• [PROBLEM DETAILS]: Please rewrite the data as a numbered list, beginning at the line that contains "You are a GUI" and stopping after the line that contains "This screenshot has width=991, height=707.". Leave out any blank lines.

• [RECORDS SUPPLIED]:
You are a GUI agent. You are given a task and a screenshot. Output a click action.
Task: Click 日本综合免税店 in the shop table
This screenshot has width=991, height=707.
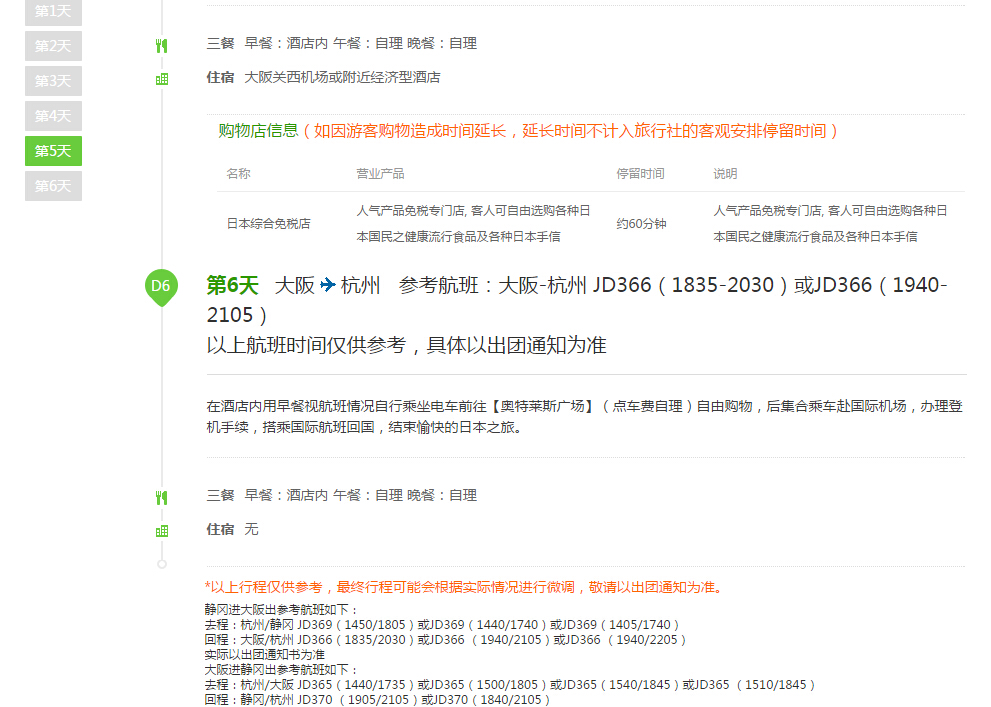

--

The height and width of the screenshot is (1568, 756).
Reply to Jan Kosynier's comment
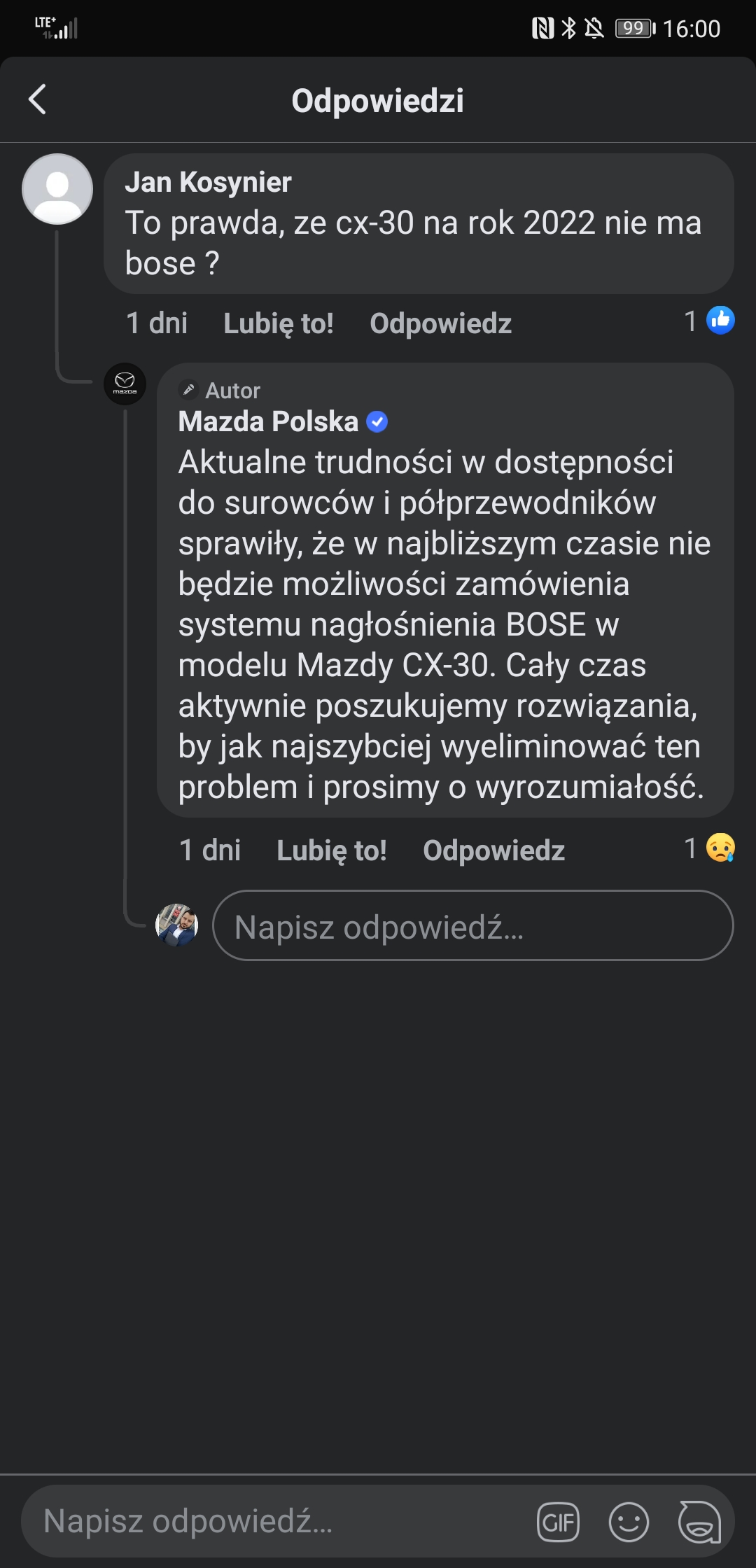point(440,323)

• [SOLUTION]:
1. You are a GUI agent. You are given a task and a screenshot. Output a click action.
2. Task: Click 日本综合免税店 in the shop table
3. This screenshot has width=991, height=707.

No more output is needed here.